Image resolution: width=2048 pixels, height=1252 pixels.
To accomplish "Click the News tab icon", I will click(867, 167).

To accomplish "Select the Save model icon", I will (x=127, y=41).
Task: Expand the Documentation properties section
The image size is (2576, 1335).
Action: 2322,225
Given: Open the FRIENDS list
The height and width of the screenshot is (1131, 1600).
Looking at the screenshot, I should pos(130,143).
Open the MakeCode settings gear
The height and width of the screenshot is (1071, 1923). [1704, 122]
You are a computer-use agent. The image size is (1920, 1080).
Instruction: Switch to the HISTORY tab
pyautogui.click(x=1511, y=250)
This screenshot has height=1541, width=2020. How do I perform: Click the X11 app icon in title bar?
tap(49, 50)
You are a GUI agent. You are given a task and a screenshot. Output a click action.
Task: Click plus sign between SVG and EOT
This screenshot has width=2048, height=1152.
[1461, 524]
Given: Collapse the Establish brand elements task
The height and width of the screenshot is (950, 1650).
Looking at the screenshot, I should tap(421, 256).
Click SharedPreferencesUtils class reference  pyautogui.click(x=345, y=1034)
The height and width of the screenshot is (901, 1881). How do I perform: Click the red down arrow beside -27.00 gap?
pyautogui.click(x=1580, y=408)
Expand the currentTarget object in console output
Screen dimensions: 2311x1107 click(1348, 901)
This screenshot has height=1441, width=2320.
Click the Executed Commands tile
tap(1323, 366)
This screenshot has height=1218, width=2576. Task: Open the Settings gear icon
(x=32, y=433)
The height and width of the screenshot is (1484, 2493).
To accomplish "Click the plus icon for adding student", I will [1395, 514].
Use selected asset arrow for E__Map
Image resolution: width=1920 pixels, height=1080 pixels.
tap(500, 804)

# # #

All lines above that hold the string "agent" should be copied.

You are a computer-use agent. The image size is (1920, 1080).
You are a GUI agent. You are given a task and a screenshot. Output a click action.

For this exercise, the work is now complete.